The map includes insets of New River and Bluff Harbours, Otago Harbour and a  small map of the colony of New Zealand. The map shows the extent of settlement by the British colony since the first colonists arrived in 1849. The activities of the colonists are shown by the tables on the lower right of the map naming the natural divisions (the nature of the land whether forests, swamps, lakes, barren or pasture lands) within the Province and their estimated size in square miles, along with data showing economic productivity/agricultural output of the region in the period 1848-1858, weather details and other colonial statistics.

Hand Annotations By An Early Owner

The present example has been extensively updated, hand colored and includes annotations which include the names of several towns, lakes and roads which are not on the printed map. 

The map shows a a route (in blue) which begins in or near Dunedin and extends southwest to a crossing of the Clutha River at a point marked "Ferry" nearly today's Balcutha.  The map the extend west to Station Lloyd on the Mataura River, then southwest to Invercargill (which seems to be called Intercargill on the map).

The details of the map are extensively updated to show Lake Te Anau and its tributaries and watershed, along with a fine treatment of the rivers and lakes to the east and northeast of Te Anau, which was only shown as "Approximate" in an otherwise large blank space in the original map.   https://nla.gov.au/nla.obj-231268973/view

The name Jackson is also shown, a very early reference to Jackson Peaks.

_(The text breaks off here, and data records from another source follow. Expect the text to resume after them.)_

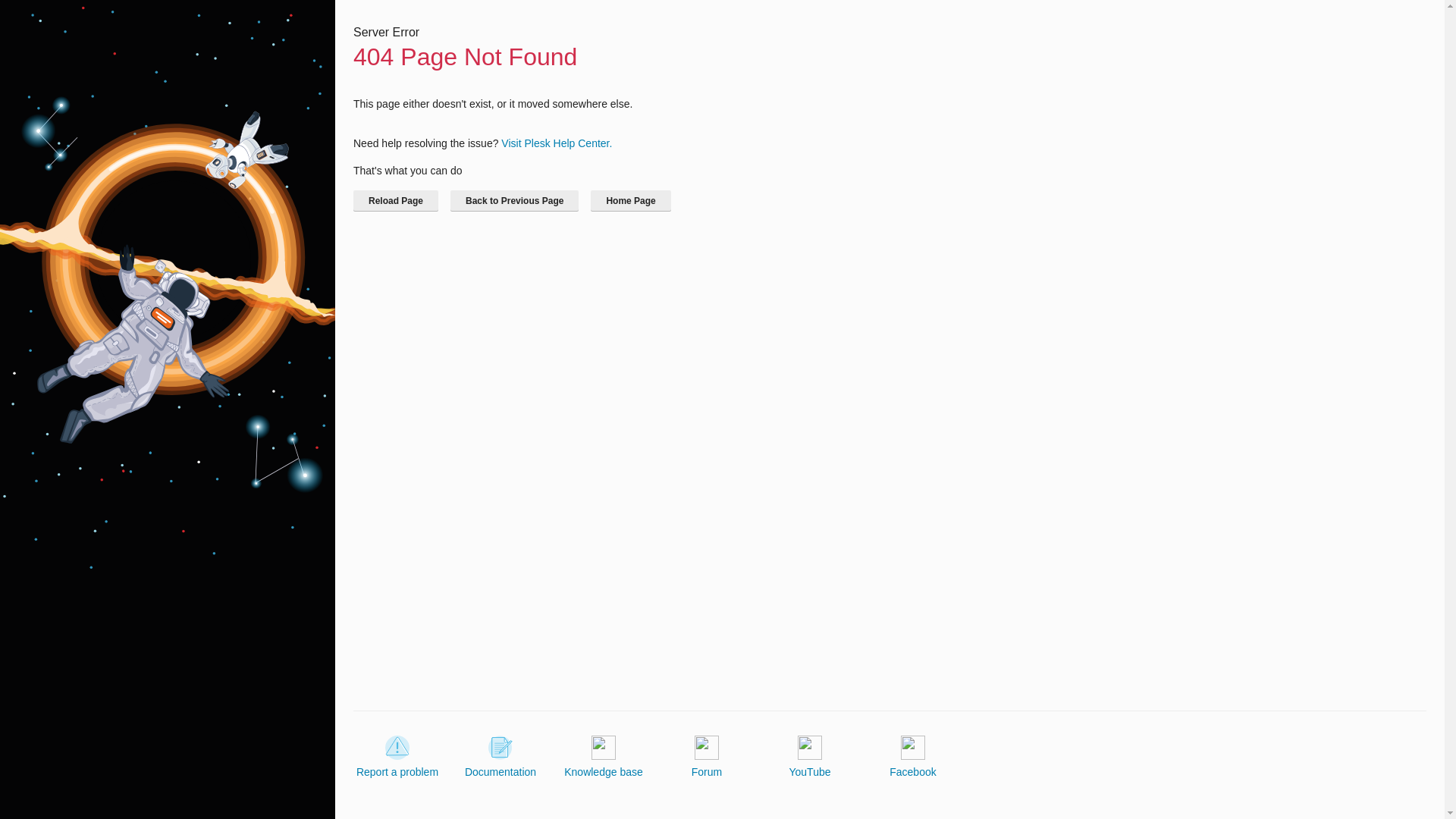
Reload Page (395, 200)
Back to Previous Page (513, 200)
Forum (706, 757)
Visit Plesk Help Center. (555, 143)
Report a problem (397, 757)
YouTube (809, 757)
Knowledge base (603, 757)
Facebook (912, 757)
Documentation (500, 757)
Home Page (630, 200)
Given the description of an element on the screen output the (x, y) to click on. 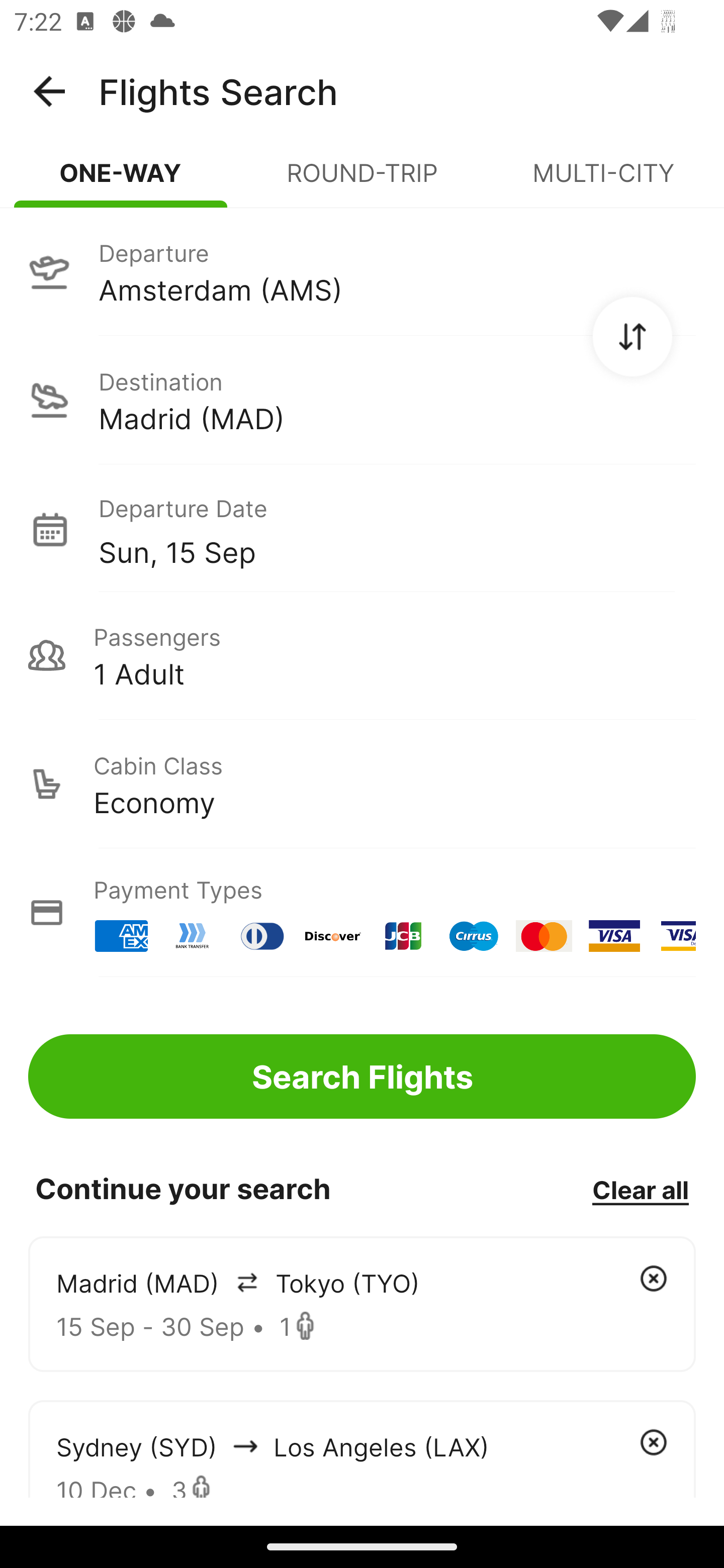
ONE-WAY (120, 180)
ROUND-TRIP (361, 180)
MULTI-CITY (603, 180)
Departure Amsterdam (AMS) (362, 270)
Destination Madrid (MAD) (362, 400)
Departure Date Sun, 15 Sep (396, 528)
Passengers 1 Adult (362, 655)
Cabin Class Economy (362, 783)
Payment Types (362, 912)
Search Flights (361, 1075)
Clear all (640, 1189)
Given the description of an element on the screen output the (x, y) to click on. 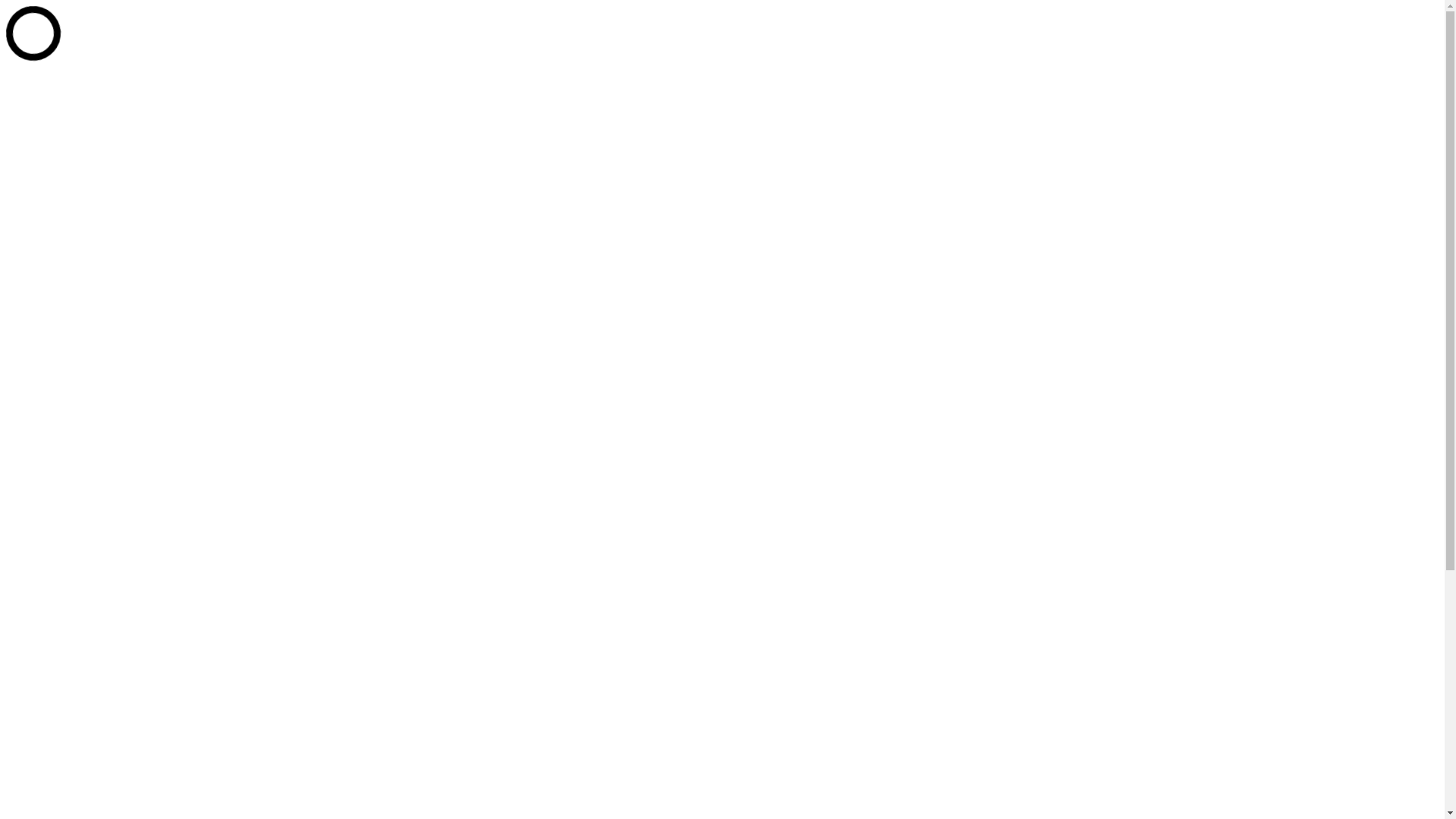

Lake Te Nau was first discovered discovered by European explorers Charles Naim and William Stephen in 1852. but was not surveyed until 1863 by James McKerrow. McKerrow arrived in New Zealand in November 1859.  In 1861 to 1863 McKerrow undertook the first scientific reconnaissance survey of the Otago Lake districts, a vast largely unexplored track of more than 8000 square miles. McKerrow's survey report was later presented at Royal Geographical Society of London receiving a special commendation from Sir Roderick Murchison, the Society's president.  The report was printed by the RGS in 1864, Reconnaissance Survey of the Lake Districts of Otago and  Southland, New Zealand . . . Read January 25, 1864.

He served as District and Geodetical Surveyor of Otago from between 1859 and 1873, then later as Chief Surveyor from 1873 to 1877.  In January 1877, he became the  Assistant Surveyor-General of New Zealand from January 1877, a poste he held until October 1879.   In addition to his posts as surveyor, he also Secretary of Crown Lands and Mines (1878-89), and thereafter Chief Commissioner of New Zealand Railways.

Between 1861 to 1863, McKerrow made the reconnaissance survey of the Otago Lake districts, an area of eight thousand square miles. The reports of these surveys were read before the Royal Geographical Society of London, and received the special commendation of the President, Sir Roderick Murchison, in his annual address. 

Rarity

The map is very rare.  The original manuscript maps survives at the State Library of Victoria (Australia), noting that it was "Reduced and drawn by John Reid, draftsman, Survey Office, 1859"

OCLC locates examples at the National Library of Australia, National Library of Australia, University of Otago (Hocken Collections) and Dunedin Public Library.

A later version of the map was apparently printed in London by Edward Stanford.

Reference
Reconnaissance Survey of the Lake Districts of Otago and Southland, New Zealand, The Journal of the Royal Geographical Society of London , 1864, Vol. 34 (1864), pp. 56-82.
John Reid Biography

John Reid came to Australia in 1853, where he worked for a decade as an engineer in the goldfields of Victoria.

In 1863, he began coming to Otago as the agent of several commercial ventures. He started acquiring farm land in North Otago in 1865, creating Elderslie, an estate named for the birthplace of the 13th Century Scotish Revolutionary hero William Wallace.  Elderslie would go on to become the largest estate in Otago.

Within a few decades, Reid was the largest land owner in North Otago, and later becoming involved in the development of refrigerated shipping between Britain and Oamaru. Its inaugural voyage in 1884 carried 23,000 frozen sheep carcasses and was a great success.